Where a crisis could start

- Greg Ip

The Wall Street Journal

Ten years after the collapse of Bear Stearns, “the seeds of instabilit­y are germinatin­g again,” said Greg Ip. The good news is that trouble probably won’t come again from a teetering financial firm; rules that require “thicker buffers of capital” and prohibit some risk-taking make a big-bank failure “pretty remote.” That doesn’t mean we won’t have a major financial crisis, however. Making our banks stronger simply makes our banks stronger; we need to “ask where the new dangers are” instead of just “focusing on known past weaknesses.” Earlier financial crises, after all, were a surprise precisely because they started with a false assumption, one that everyone took for granted:

in 1997, that Asia’s fixed exchange rates wouldn’t break; in 2007, that housing prices would never decline; and in 2011, that euro members wouldn’t default. What’s our blind spot now? It could be the assumption that we won’t see markedly higher inflation or higher growth.

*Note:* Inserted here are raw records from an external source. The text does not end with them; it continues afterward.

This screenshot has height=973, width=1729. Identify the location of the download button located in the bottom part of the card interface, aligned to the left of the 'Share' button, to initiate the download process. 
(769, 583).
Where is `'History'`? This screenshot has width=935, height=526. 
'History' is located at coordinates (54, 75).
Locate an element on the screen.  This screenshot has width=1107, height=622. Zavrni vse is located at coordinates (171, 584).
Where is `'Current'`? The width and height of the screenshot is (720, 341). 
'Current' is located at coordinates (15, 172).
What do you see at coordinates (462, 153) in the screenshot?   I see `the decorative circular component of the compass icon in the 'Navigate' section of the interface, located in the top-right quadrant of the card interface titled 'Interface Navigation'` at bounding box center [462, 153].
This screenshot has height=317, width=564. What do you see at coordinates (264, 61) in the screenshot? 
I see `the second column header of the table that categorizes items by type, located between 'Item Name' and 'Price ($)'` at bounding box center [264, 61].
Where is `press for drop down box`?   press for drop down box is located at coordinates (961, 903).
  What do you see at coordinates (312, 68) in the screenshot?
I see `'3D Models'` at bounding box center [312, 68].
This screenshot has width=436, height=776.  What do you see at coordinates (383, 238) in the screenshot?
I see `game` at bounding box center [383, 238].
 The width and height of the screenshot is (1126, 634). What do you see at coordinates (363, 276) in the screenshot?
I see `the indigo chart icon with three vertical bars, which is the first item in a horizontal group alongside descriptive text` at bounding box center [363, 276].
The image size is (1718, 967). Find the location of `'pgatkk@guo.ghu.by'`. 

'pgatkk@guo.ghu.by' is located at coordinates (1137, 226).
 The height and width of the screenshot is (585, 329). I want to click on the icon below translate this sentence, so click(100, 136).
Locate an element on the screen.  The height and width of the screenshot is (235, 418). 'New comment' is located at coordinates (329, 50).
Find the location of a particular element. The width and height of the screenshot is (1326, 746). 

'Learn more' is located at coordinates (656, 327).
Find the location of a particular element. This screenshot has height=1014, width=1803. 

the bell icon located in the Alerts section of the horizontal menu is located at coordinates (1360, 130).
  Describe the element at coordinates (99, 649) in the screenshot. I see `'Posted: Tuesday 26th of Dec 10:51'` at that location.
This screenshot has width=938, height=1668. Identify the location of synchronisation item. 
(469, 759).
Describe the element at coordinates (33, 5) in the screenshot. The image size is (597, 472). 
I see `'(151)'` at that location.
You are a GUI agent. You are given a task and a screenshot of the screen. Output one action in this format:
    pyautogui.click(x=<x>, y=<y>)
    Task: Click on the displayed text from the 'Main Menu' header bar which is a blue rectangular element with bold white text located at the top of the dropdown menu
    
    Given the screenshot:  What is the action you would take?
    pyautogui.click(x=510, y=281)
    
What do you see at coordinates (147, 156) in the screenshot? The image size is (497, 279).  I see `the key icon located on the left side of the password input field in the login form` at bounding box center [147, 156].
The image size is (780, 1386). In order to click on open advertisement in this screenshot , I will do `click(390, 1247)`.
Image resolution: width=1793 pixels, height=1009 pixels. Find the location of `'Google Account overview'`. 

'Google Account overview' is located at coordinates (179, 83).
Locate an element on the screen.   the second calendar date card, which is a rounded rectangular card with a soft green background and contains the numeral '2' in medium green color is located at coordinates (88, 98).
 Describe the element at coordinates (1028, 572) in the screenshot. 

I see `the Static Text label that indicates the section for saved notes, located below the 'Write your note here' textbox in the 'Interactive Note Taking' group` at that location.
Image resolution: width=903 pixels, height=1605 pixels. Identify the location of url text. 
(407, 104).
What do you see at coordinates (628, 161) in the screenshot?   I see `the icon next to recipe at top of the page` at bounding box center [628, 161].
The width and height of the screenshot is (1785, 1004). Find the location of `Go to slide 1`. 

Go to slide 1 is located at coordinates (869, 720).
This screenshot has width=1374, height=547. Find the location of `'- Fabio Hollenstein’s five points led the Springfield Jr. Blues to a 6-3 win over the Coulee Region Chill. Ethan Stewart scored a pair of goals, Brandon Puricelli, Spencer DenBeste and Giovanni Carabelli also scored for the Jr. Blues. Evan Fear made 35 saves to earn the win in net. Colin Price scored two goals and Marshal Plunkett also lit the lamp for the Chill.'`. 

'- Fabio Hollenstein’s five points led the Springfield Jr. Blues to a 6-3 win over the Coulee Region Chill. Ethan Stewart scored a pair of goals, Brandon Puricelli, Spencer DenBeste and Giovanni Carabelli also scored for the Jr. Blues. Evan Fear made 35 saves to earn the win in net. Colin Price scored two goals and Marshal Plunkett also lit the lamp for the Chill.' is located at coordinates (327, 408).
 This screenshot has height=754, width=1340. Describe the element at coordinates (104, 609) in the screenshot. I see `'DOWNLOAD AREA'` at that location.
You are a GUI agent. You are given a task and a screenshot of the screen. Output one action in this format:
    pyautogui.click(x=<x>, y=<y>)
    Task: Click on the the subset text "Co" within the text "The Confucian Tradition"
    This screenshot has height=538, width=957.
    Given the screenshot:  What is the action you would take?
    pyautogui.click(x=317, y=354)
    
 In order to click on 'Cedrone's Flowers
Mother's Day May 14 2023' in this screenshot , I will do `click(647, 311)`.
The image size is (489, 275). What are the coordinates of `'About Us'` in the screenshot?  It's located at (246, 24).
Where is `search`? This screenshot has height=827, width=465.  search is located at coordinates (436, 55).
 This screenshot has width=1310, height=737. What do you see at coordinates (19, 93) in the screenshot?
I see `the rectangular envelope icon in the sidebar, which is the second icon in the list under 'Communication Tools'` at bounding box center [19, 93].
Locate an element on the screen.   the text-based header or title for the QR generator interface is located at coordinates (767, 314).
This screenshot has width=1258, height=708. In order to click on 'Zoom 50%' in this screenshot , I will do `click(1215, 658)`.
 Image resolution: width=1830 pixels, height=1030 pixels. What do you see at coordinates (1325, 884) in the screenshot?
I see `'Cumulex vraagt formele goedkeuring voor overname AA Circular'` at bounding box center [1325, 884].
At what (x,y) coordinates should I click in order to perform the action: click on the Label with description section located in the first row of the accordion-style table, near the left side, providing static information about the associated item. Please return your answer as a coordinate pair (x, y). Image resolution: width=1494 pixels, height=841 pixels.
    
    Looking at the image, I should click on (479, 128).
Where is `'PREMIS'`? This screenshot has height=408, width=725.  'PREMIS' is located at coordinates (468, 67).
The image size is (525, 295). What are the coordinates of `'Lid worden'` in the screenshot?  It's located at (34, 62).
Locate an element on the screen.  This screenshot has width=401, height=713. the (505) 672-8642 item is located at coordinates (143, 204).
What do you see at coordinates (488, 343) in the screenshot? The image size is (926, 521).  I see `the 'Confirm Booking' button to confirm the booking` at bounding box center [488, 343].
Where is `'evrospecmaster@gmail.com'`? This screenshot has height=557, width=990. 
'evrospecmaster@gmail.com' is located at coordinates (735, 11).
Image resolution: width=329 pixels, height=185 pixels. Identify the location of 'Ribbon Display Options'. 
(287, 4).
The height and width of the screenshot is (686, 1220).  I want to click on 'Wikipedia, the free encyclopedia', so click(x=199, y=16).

The sustained increase in interest rates that would follow such rises could be hugely problemati­c for U.S. debt levels, which are back to “crisis-era peaks.” There’s also the matter of China’s debt levels, which have surpassed those of the U.S. The truth is that we don’t know where a crisis will happen or what may trigger it. That doesn’t mean we shouldn’t be proactive about the trouble spots.